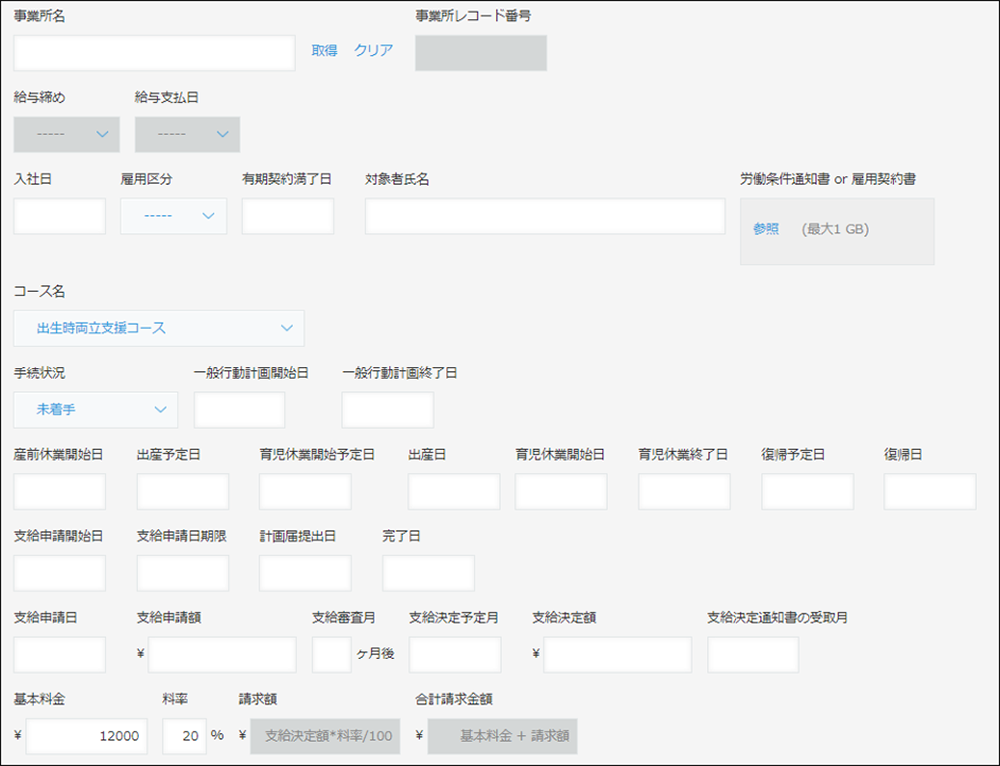Select the 基本料金 field showing 12000
This screenshot has width=1000, height=766.
click(x=88, y=736)
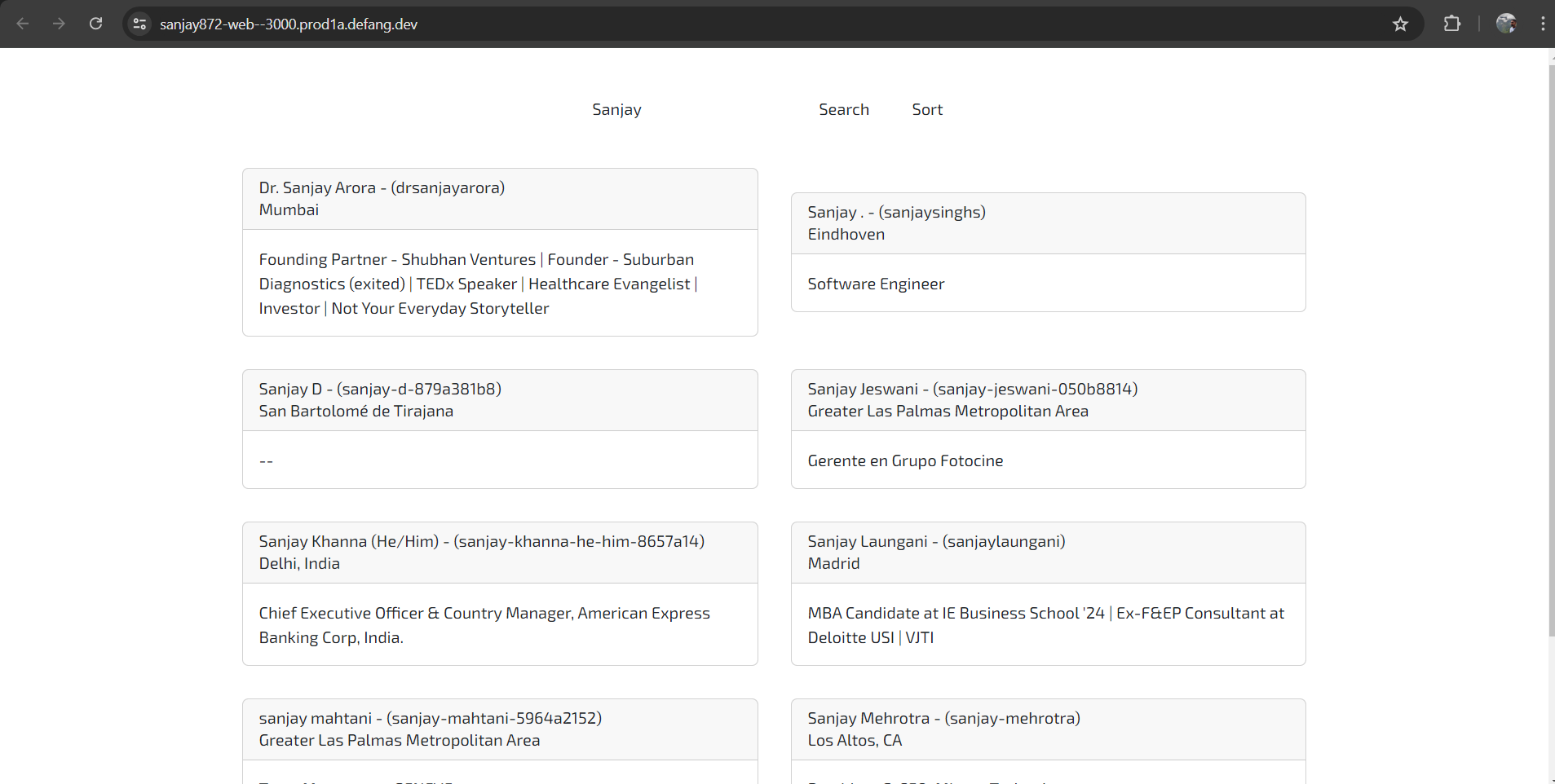Select the Sanjay Jeswani card header

[1047, 400]
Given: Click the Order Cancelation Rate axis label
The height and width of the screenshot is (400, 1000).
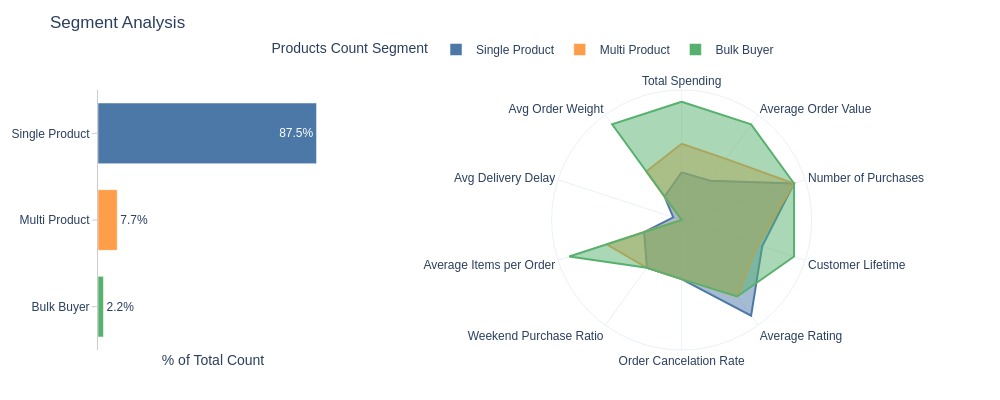Looking at the screenshot, I should [681, 361].
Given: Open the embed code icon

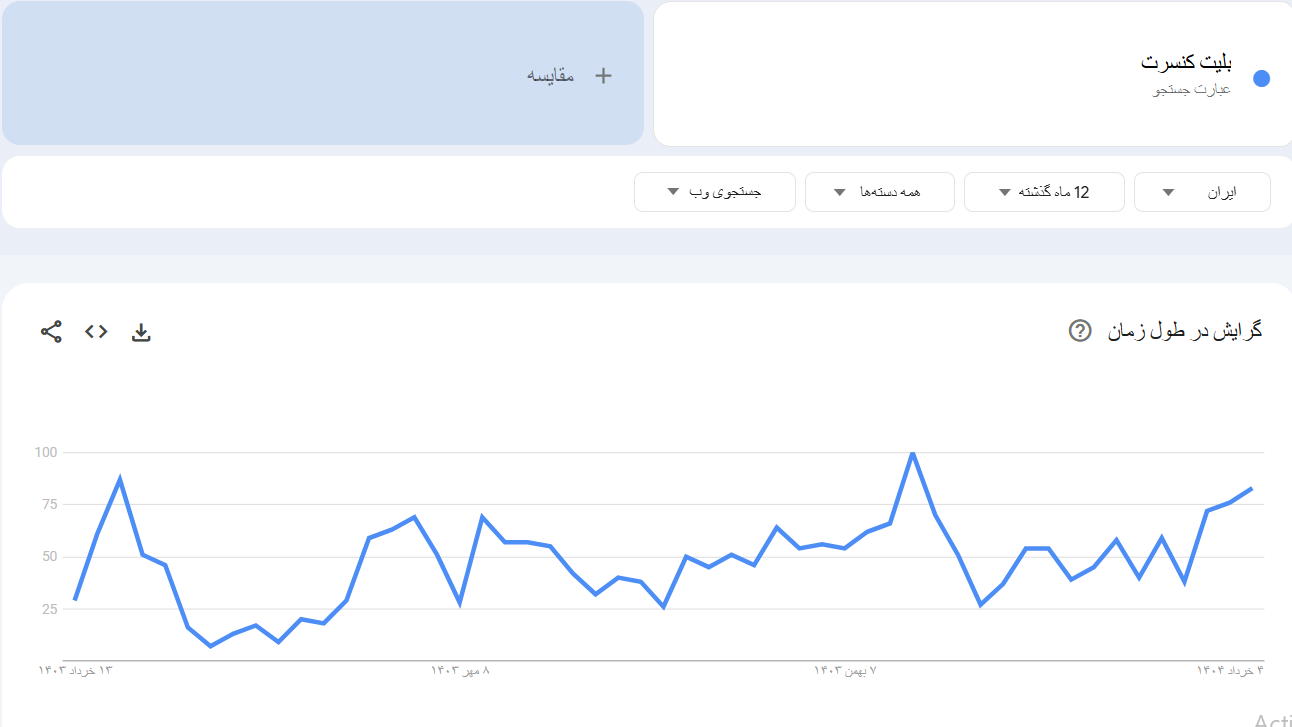Looking at the screenshot, I should pyautogui.click(x=96, y=332).
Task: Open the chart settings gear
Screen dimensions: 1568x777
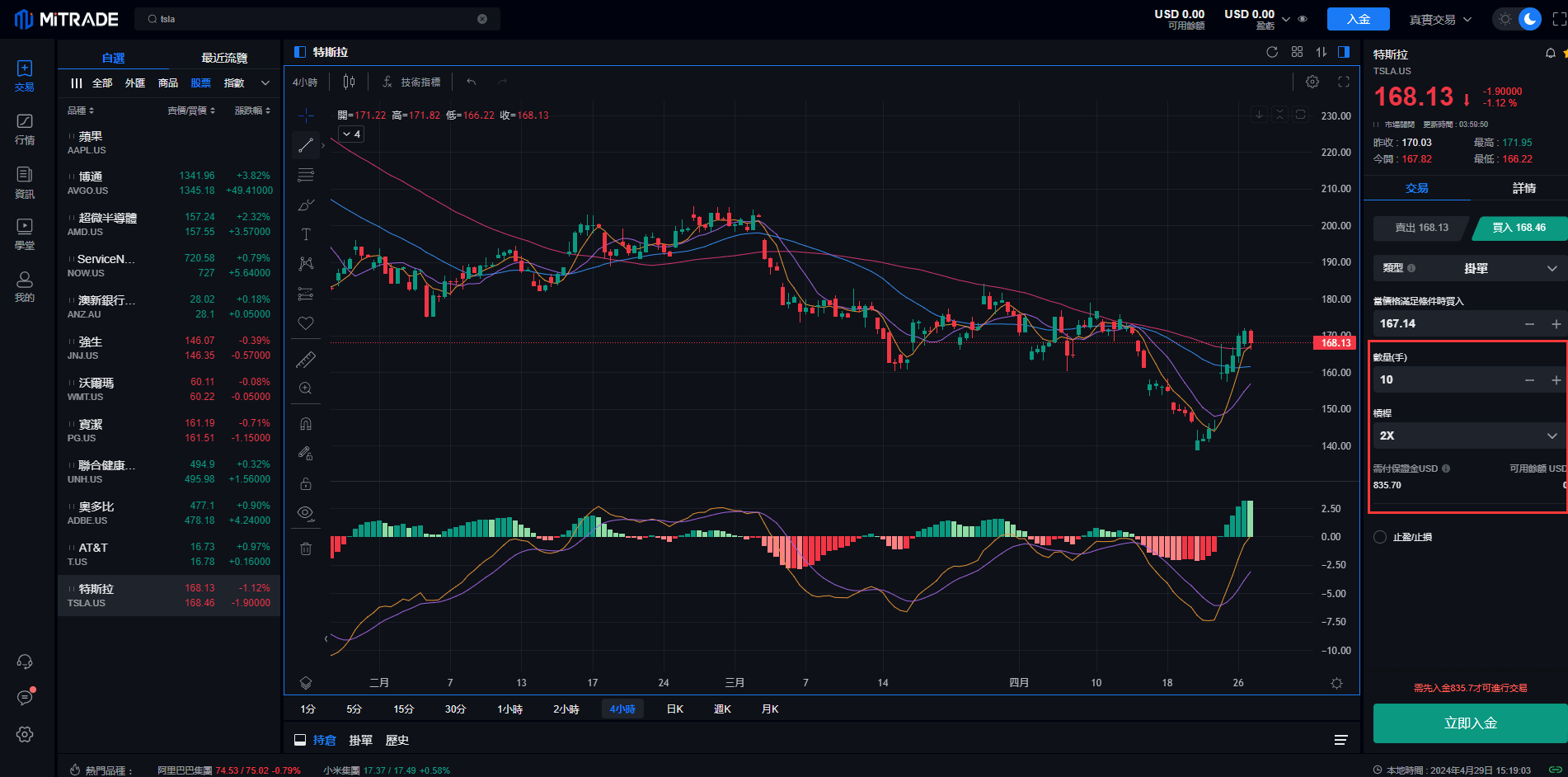Action: tap(1312, 82)
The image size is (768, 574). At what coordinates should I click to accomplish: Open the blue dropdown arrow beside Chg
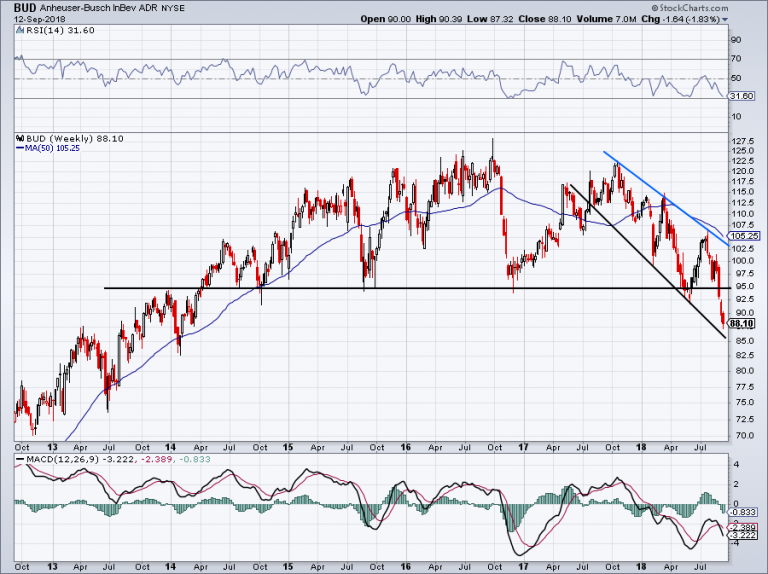point(725,20)
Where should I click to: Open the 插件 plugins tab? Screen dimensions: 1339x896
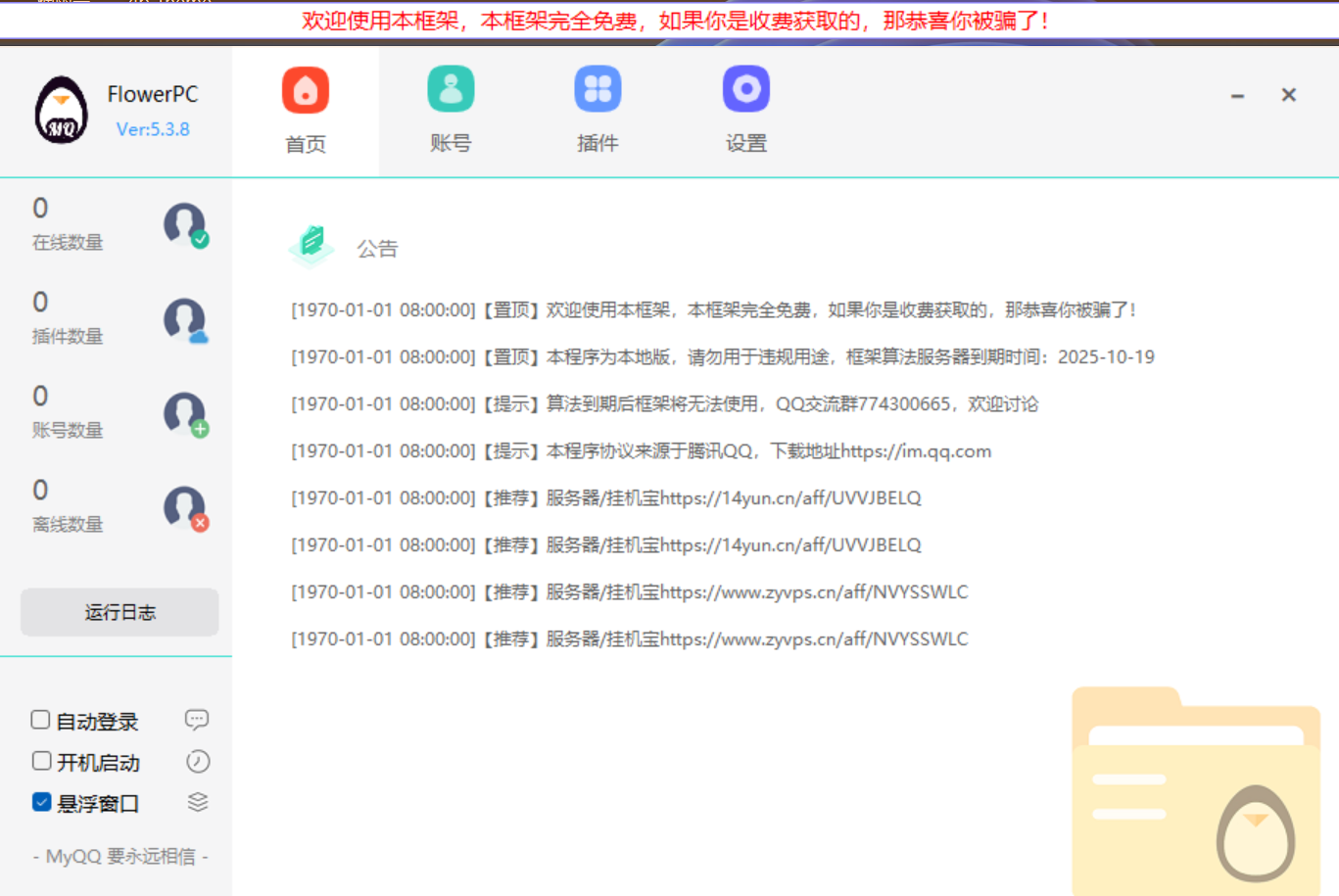pyautogui.click(x=598, y=111)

:::

*TASK STATEMENT*
Copy word for word the lines of the records above from the one with "Given: Click the" up to and including the one with "Task: Open the chart settings gear". Skip the pictures.

*WRITTEN RESPONSE*
Given: Click the Order Cancelation Rate axis label
The height and width of the screenshot is (400, 1000).
Looking at the screenshot, I should [681, 361].
Given: Open the embed code icon

Looking at the screenshot, I should pyautogui.click(x=96, y=332).
Task: Open the chart settings gear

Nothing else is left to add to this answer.